I ran into the phenomenon described in OP very early on after setting up my new system. Back then I suspect some failure was contributed by a floating point bug in KVM around Linux 5.2 timeframe (can’t remember exactly).

Just like passing in two or three cores. Instead, you pass all. After all, the cores are utilised on the good old time sharing basis.

I’m running three operating systems concurrently on the same machine, Linux as host, one MacOS VM and one Windows VM. It covers all my need whenever I want to spend some time to check, experiment, confirm or whatever need in any of those environments.
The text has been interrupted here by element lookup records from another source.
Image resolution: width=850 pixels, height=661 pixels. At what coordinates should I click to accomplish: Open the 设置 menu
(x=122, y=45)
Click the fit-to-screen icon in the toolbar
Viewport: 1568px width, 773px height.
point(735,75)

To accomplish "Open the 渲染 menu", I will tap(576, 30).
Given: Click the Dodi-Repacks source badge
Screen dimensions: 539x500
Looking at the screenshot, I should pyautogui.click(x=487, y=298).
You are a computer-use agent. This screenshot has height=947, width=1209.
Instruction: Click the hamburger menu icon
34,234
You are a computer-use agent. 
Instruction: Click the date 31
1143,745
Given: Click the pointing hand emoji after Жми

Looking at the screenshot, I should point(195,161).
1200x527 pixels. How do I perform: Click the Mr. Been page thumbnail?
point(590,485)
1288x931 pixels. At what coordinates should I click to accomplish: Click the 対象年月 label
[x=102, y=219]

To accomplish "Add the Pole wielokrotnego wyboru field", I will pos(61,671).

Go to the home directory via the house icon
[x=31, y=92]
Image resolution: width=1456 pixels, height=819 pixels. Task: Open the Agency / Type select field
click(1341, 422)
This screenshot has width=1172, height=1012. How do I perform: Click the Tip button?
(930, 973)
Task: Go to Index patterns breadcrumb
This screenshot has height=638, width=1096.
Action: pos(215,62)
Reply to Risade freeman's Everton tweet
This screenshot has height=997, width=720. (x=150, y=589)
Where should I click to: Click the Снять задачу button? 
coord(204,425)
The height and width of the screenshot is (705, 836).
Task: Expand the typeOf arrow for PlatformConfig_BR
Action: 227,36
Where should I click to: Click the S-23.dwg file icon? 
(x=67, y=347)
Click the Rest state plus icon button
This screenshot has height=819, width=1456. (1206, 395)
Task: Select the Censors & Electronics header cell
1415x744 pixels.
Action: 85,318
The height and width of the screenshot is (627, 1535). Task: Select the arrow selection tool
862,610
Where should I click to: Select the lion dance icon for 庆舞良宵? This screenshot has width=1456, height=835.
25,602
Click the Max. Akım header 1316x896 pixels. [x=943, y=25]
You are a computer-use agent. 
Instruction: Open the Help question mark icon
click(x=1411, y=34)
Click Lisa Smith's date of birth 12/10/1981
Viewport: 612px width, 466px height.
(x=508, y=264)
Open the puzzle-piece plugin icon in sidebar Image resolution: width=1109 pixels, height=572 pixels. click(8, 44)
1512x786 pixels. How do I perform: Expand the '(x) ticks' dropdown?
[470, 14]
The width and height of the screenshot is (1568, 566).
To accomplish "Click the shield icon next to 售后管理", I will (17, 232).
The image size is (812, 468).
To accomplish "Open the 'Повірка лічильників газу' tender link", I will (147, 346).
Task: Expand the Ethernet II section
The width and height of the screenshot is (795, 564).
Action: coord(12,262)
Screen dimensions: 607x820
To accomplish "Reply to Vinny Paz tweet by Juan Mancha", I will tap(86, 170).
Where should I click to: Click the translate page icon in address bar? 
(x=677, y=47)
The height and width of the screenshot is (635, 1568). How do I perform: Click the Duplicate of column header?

xzpfzxds · February 10, 2023, 2:41pm

When you “pass” a CPU to a VM, the hypervisor doesn’t prevent that CPU being used by the hypervisor/host OS, it can still schedule processes to run on it, unless you do core-isolation as well. Just like you can run 100 processes at the “same time” and they’ll share 4 cores, you can run a VM with “100” cores on a host with 4 cores. It’s not optimal, just like running 100 processes on 4 cores isn’t, but it’ll work.

AliasInWendellLand · February 10, 2023, 3:14pm

Right. Like I said, I’ve never thought to try it before. It does make a bit of a mockery of the OP’s idea since you’re not allocating all the CPU resources to the VM that one might think.

vic · February 11, 2023, 9:01am

Conceptually it’s very simple how VMs utilising/sharing CPU cores on the host. Each virtual core (inside VM) is simply a running thread on the host. So two virtual cores will be two threads (ideally always) running on the same physical core on the host for a microarchitecture supporting SMT.

CPU isolation means certain physical cores will be used by a single VM, nothing else. In a sense, it’s equivalent to passing dedicated HW resources to a VM. So the pro’s and con’s of doing so.

From a personal computing perspective, passing dedicated HW resources (including CPU isolation) to a single VM is an expensive way and not so efficient way of utilizing the hardware. There will be situations you need dedicated HW. Most of the time though you don’t have such need.

The main role of QEMU these days is exactly this: sharing host HW resources among multiple VMs.

With that said, while conceptually it’s simple. Preserving CPU states for multiple VMs is a very complicated and expensive task. One of the reasons why VM performance usually takes a 5% loss when compared to bare metal. Nevertheless, the benefit of VMs outweighs the loss even for personal computing iMO.